Diff starting from line 12728

@@ -12812,10 +12728,7 @@
             </seg>
           </u>
           <note xml:id="i-NRvqWxmpvfeKfaUY3nMqBk" type="speaker">
-            Anf. 176 CATHARINA BRÅKENHI-
-          </note>
-          <note xml:id="i-Hj98bTjQTUmk7VyDuYCCgq" type="speaker">
-            ELM (s):
+            Anf. 176 CATHARINA BRÅKENHIELM (s):
           </note>
           <u xml:id="i-1a9ea5d8a15f1190-1400" who="Q3363818" next="i-1a9ea5d8a15f1190-1401">
             <seg xml:id="i-LYqfCEYmX28bz81R63tCFa">
ninpnin commented 8 months ago

load_metadata should be refactored not to use input/segmentation/join_intros.csv though.

BobBorges commented 8 months ago

load_metadata should be refactored not to use input/segmentation/join_intros.csv though.

@ninpnin Then we also have to remove some things from detect_mps() in pyriksdagen.refine() -- so it seems like redetect was calculating this intro merging on the fly in that function. After we changed the file names, it couldn't handle it anymore and there's the reason for our drop in quality. @MansMeg

BobBorges commented 8 months ago

The sample is OK, lets merge this to the query-metadata branch, and I will fix these issues with load_metadata and detect_mps() in that branch -- I'll actually be running things there. We know the unit test will fail here and it's ok/expected.

MansMeg commented 8 months ago

All correct? I think we should merge this into dev right away instead. I think we should have that as the principle. Otherwise it will become a mess with a risk that we need to check these edits again when the query branch creates a PR to dev.

If you merge this with dev, then you can merge dev into the query branch. It gives the same results - but we keep the process simpler.

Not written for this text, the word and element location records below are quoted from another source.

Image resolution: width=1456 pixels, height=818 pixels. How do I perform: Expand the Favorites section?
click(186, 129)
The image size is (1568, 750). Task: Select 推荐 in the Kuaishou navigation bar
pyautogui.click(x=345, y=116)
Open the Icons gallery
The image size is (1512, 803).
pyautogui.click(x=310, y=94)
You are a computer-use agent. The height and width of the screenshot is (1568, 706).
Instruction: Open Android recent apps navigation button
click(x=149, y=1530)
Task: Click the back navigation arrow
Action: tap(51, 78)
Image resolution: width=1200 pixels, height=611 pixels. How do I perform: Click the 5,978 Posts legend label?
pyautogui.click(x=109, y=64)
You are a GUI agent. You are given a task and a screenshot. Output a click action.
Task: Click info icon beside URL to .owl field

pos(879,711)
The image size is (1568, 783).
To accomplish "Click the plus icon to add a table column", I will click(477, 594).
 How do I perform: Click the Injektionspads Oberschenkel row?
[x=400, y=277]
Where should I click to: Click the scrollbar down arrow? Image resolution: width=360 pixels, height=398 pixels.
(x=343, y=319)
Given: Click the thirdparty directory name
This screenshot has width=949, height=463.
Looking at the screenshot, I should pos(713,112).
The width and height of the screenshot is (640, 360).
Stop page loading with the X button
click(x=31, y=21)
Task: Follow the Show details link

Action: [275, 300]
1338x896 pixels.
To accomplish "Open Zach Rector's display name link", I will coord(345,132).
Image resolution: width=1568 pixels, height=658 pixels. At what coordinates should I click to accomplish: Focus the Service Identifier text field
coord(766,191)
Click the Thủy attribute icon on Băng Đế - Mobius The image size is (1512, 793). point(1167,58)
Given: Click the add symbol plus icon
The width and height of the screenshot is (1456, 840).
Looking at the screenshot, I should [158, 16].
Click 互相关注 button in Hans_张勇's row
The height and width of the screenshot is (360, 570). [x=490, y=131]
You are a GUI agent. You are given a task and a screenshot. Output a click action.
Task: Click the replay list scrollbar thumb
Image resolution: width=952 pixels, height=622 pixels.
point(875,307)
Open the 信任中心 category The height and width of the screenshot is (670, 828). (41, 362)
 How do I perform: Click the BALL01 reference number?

I.e. only do sample qc to dev. What do you think?

BobBorges commented 8 months ago

don't merge do dev -- everything will fail

BobBorges commented 8 months ago

this branch has new metadata,but the redetect hasn't been correctly applied

BobBorges commented 8 months ago

merge to the query-metadata branch, we redetect until we're satisfied, then that one to dev

BobBorges commented 8 months ago

The query branch pr sample will only show edits to the who attrib.

MansMeg commented 8 months ago

Ok! Then we need to handle the edits we now check when merging to dev.

BobBorges commented 8 months ago

These edits are in a commit. When we merge to the query branch and then redetect, the sample to merge that branch into dev will only have edits to the who attribs.